Rejim muhaliflerine yakınlığıyla bilinen İranwire haber sitesine konuşan Beni Sadr, "İran makamları tarafından, ABD Başkanı Trump'a, 'Hamaney hasta, ölümü yaklaştı. Eğer ABD tarafından İran'a baskı olmazsa itidal yanlıları iktidarda kalabilir. Böylece Irak'taki Ayetullah Sistani'yi Hamaney'in yerine getirebilmek mümkün olacaktır' şeklinde bir mektup gönderildi" dedi.
İran'a uygulanacak yaptırımlarla ilgili ABD Kongresi'ndeki oylamanın İran seçimlerinden sonraya ertelenmesinin bu bilgiyi doğruladığını öne süren Beni Sadr, "Böyle bir mesaj Humeyni'nin hayatının son günlerinde Ronald Reagan'a da gönderilmişti" diye konuştu.

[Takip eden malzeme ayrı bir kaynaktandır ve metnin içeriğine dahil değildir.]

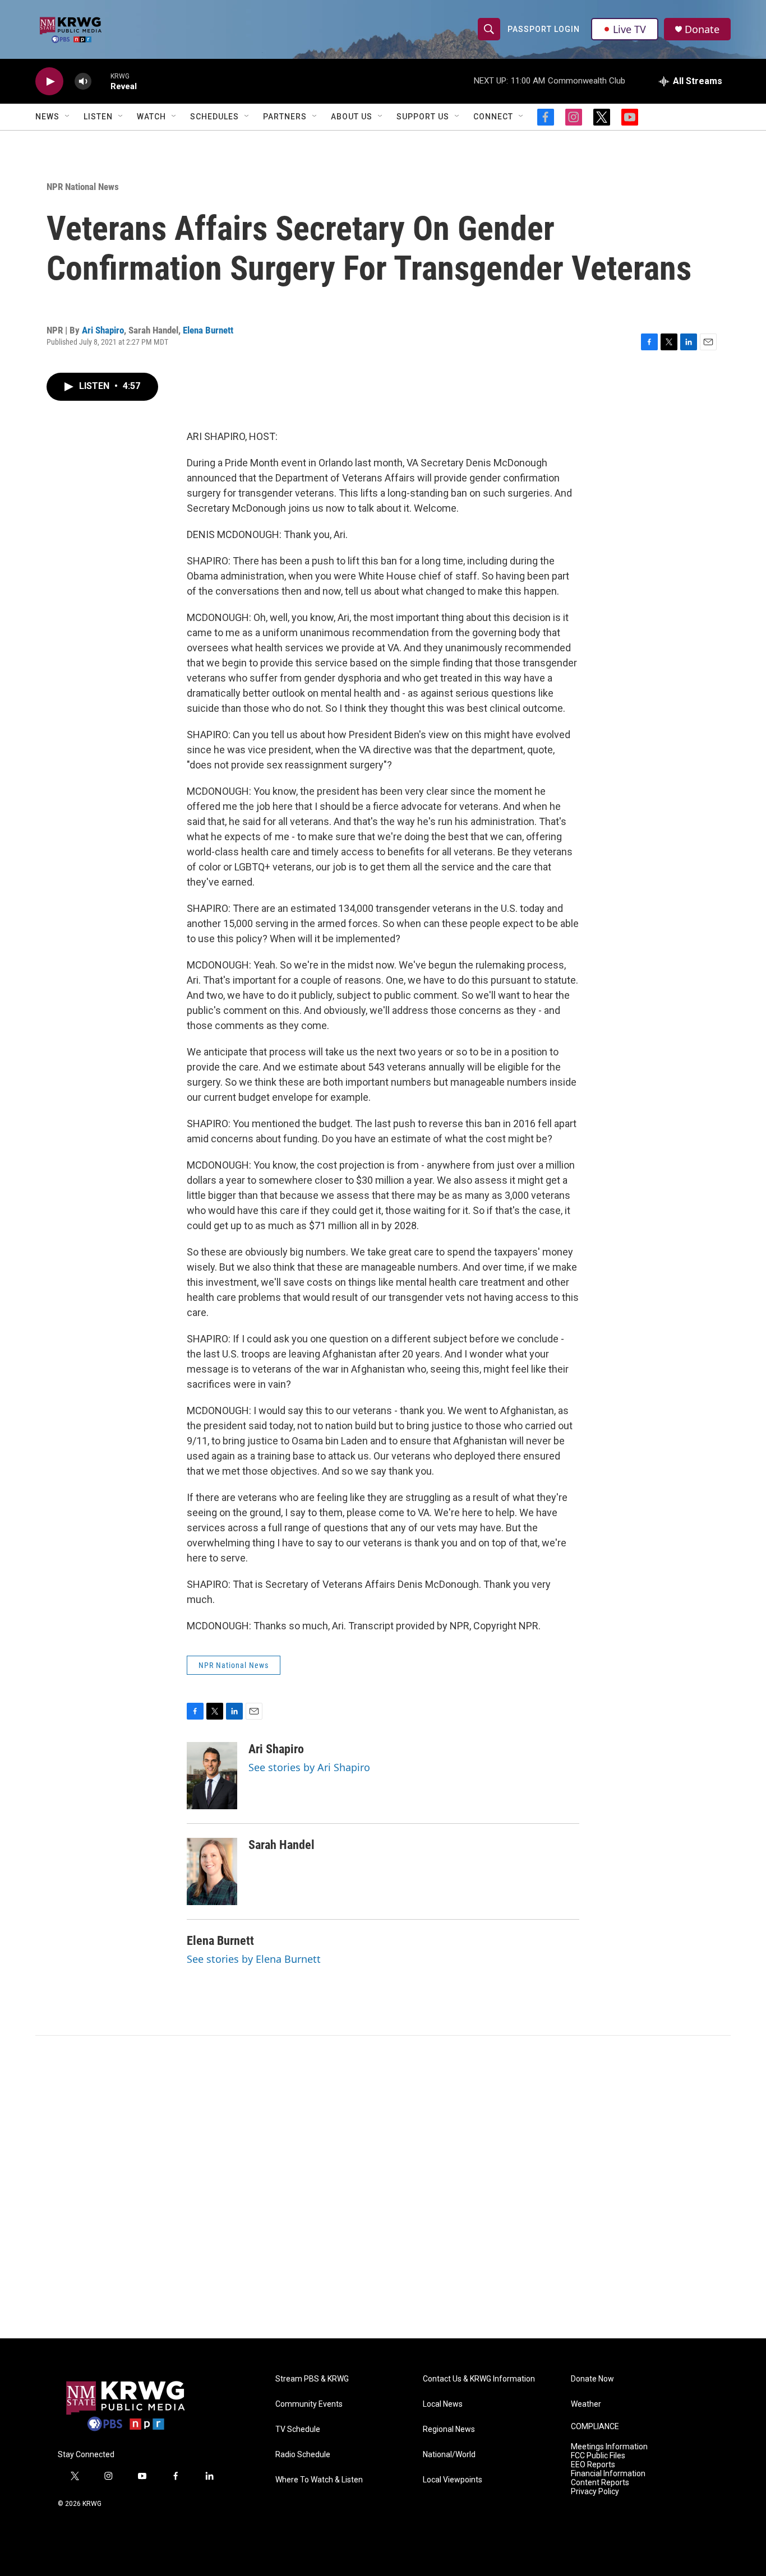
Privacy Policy (595, 2491)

Beni Sadr, Hamaney'den sonraki muhtemel isimlerle ilgili soruyu şöyle cevaplandırdı:
"Anayasa'nın tarifine uyan birkaç kişiden fazla yok. Biri, Hamaney'in oğlu Mücteba. Diğerleri, İbrahim Reisi ve Yargı Erki Başkanı Sadık Laricani'dir. Laricani'nin hakkında bugünlerde yolsuzluk iddiaları var. Bu nedenle onun olması mümkün gözükmüyor. Bir de Ayetullah Mahmud Şahrudi. O da Uzmanlar Meclisi Başkanlık seçimlerinde oy alamadı. Devrim Muhafızlarının onunla arası iyi değil. Fakat benim asıl ümidim, Velayeti Fakih düşüncesinin teorik olarak ölmüş olmasıdır. Pratik olarak da öldü. Çünkü artık kimse inanmıyor. Sadece şiddeti meşrulaştırmak için bir vesile olarak kaldı. Kullanıldığı tek alan bu."

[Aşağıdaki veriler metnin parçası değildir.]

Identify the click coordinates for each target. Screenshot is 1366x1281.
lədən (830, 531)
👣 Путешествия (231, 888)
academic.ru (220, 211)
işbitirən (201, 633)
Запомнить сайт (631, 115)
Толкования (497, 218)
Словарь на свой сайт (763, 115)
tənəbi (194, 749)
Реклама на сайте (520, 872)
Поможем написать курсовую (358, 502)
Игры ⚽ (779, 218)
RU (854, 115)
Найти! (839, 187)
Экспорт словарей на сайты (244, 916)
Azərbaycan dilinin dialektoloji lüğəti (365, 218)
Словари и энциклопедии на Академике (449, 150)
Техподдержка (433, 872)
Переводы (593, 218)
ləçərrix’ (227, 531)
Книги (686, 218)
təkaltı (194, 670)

Beni Sadr, İran'da 19 Mayıs'ta düzenlenecek Cumhurbaşkanlığı seçimlerinde muhafazakar kesimin adayı olarak öne çıkan eski Başsavcı İbrahim Reisi için "idam hükmü verme makinesi" nitelemesi yaptı.

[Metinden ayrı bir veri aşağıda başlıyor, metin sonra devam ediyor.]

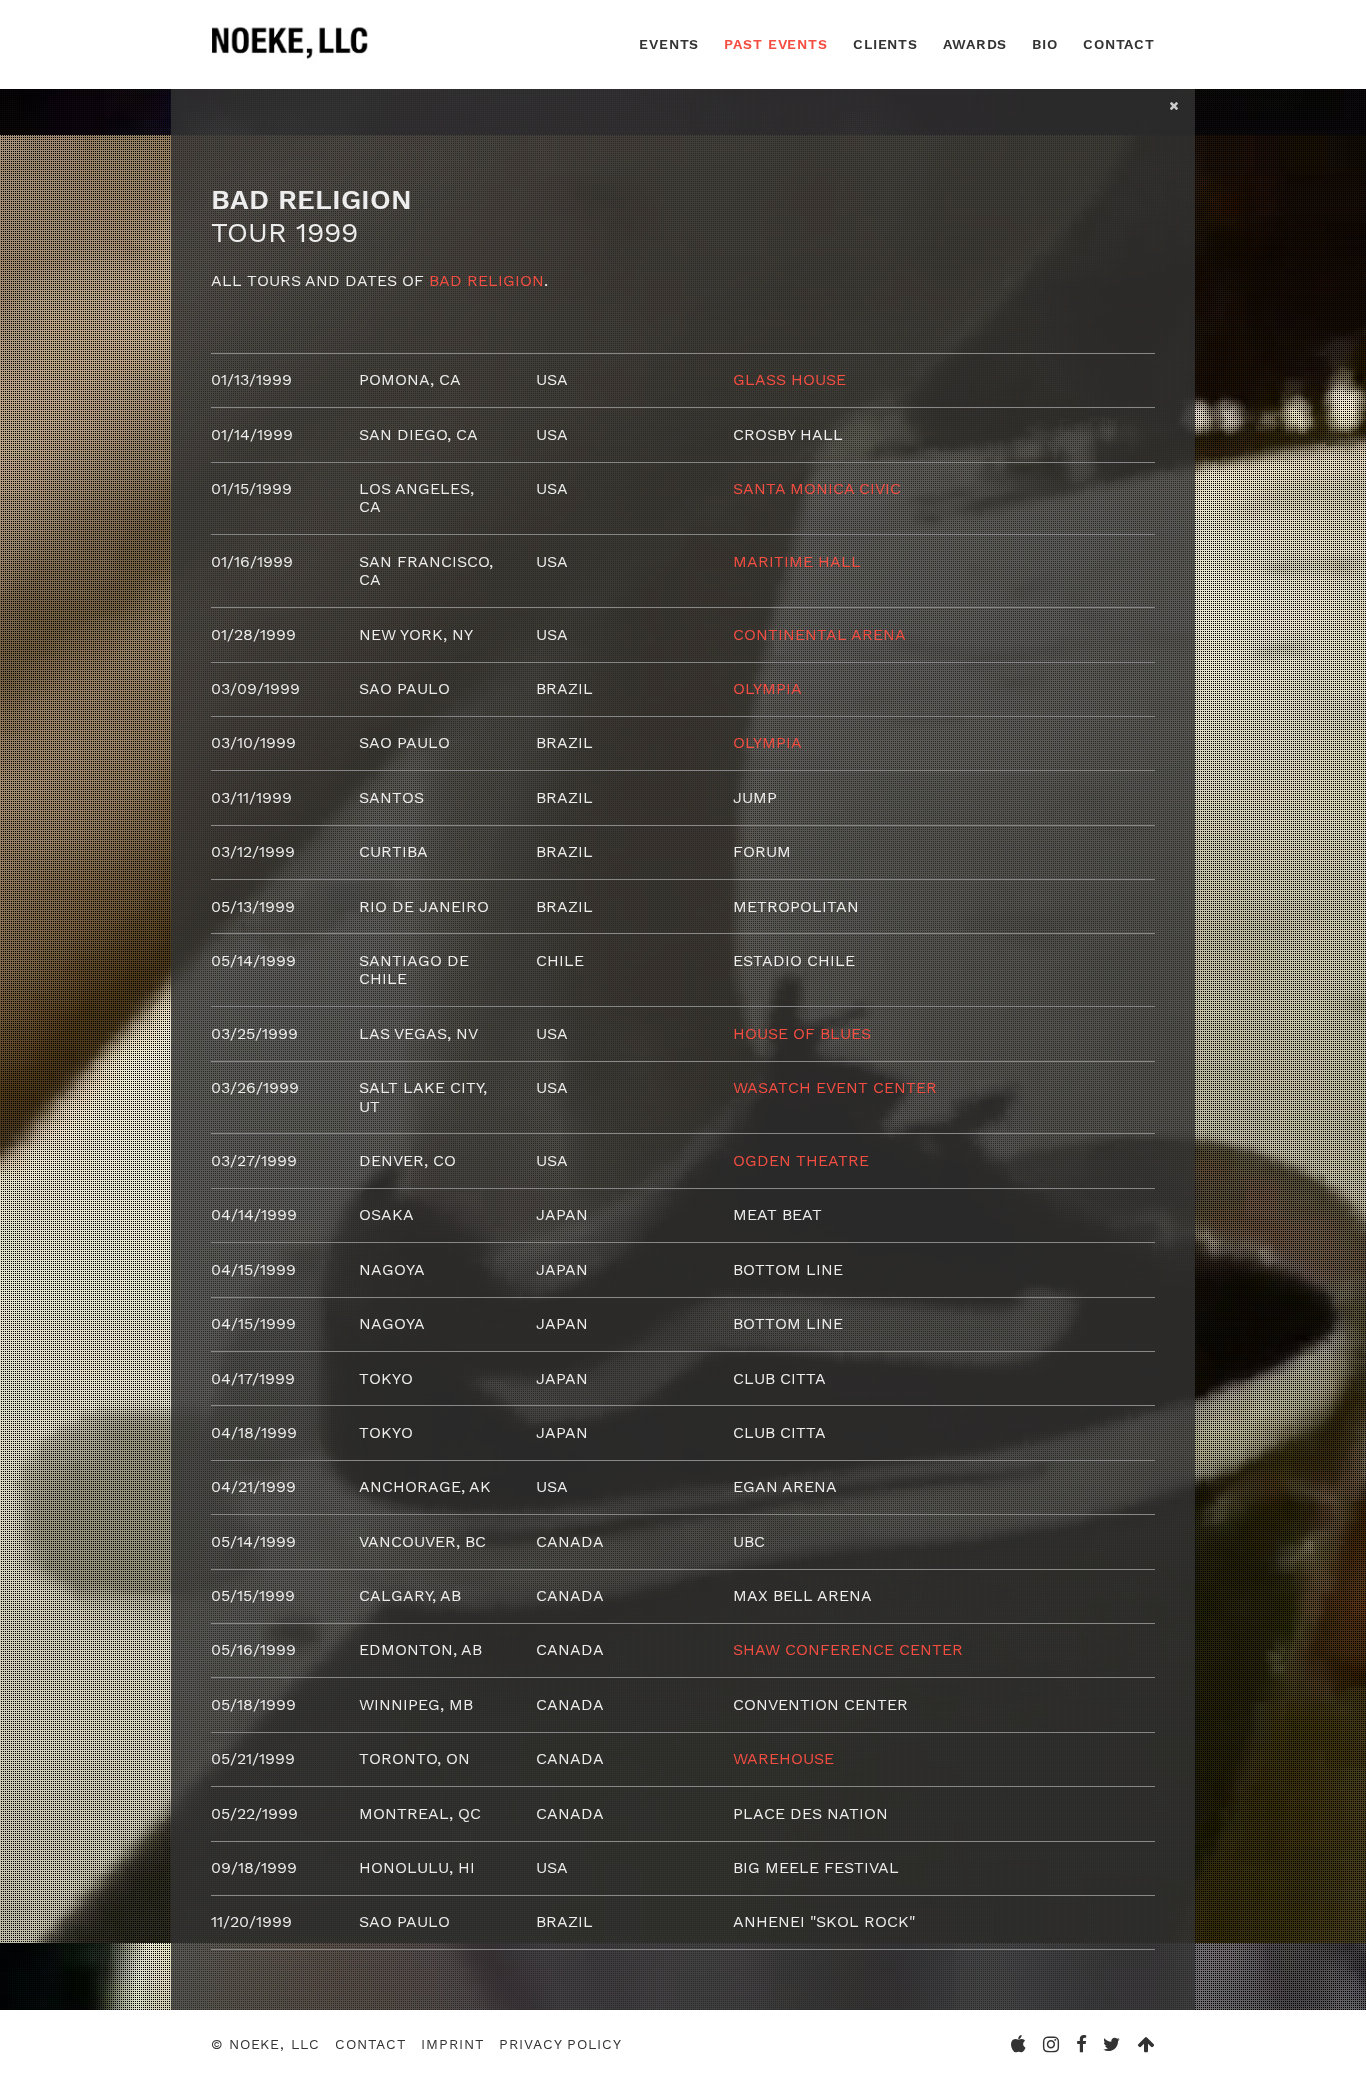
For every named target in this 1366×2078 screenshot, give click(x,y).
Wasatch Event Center (835, 1087)
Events (669, 44)
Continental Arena (819, 634)
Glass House (789, 379)
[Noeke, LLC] (291, 58)
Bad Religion (486, 280)
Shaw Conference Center (848, 1649)
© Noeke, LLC (265, 2044)
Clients (885, 44)
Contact (1119, 44)
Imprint (452, 2044)
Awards (975, 44)
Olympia (767, 688)
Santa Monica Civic (817, 488)
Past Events (776, 44)
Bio (1045, 44)
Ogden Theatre (801, 1160)
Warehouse (783, 1758)
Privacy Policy (560, 2044)
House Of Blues (802, 1033)
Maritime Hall (797, 561)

Devrim Muhafızlarının, Reisi'yi ülkenin lideri yapmak için bir yıldır çalıştığını ileri süren Beni Sadr, "Reisi, 1988 yılı idamlarında (Tudeh Partisi'ne mensup binlerce muhalif hakkında verilen idam kararları) etkisi olan kişidir. Lider olmadan bu kadar şiddet uyguladı. Bir de lider olursa neler yapar siz düşünün" değerlendirmesinde bulundu.
İran'ın devrim sonrası ilk Cumhurbaşkanı Beni Sadr, İran Devrim Lideri Ayetullah Humeyni hakkında da ilginç açıklamalarda bulundu.
Humeyni'nin Fransa'da sürgündeyken verdiği sözler ile İran'a döndüğündeki uygulamalarının birbirini tutmadığını söyleyen Beni Sadr, şunları kaydetti:
"Biz Fransa'nın Neauphe-le-Chateau şehrinde Humeyni'ye 20 madde sunduk. Genel af dışında 19'unu kabul etti ve dünyaya duyurdu. Fakat İran'a döndüğümüz andan itibaren bu maddeleri dikkate almadığının sinyallerini verdi. Beheşti Zehra'daki açıklamaları buna işaretti. Kendisi Şer'i Velayet'e sahip olması kaydıyla, geçici hükümetin başına Mehdi Bazergan'ı atadı. Daha açık örneği, taraftarlarını sokaklara döktü, tesettürü düzgün olmayan bayanlara eziyet ettiler. Kum kentine gittim, kendisiyle konuştum. Ona, 'Siz, Neauphe-le-Chateau'da kadınların tesettür özgürlüğü olacağını söylemiştiniz.' dedim. O, 'Fransa'da yaptığım konuşmalarda hiç söz vermedim. Eğer gerekirse o konuşmalarımın tersini uygularım' dedi."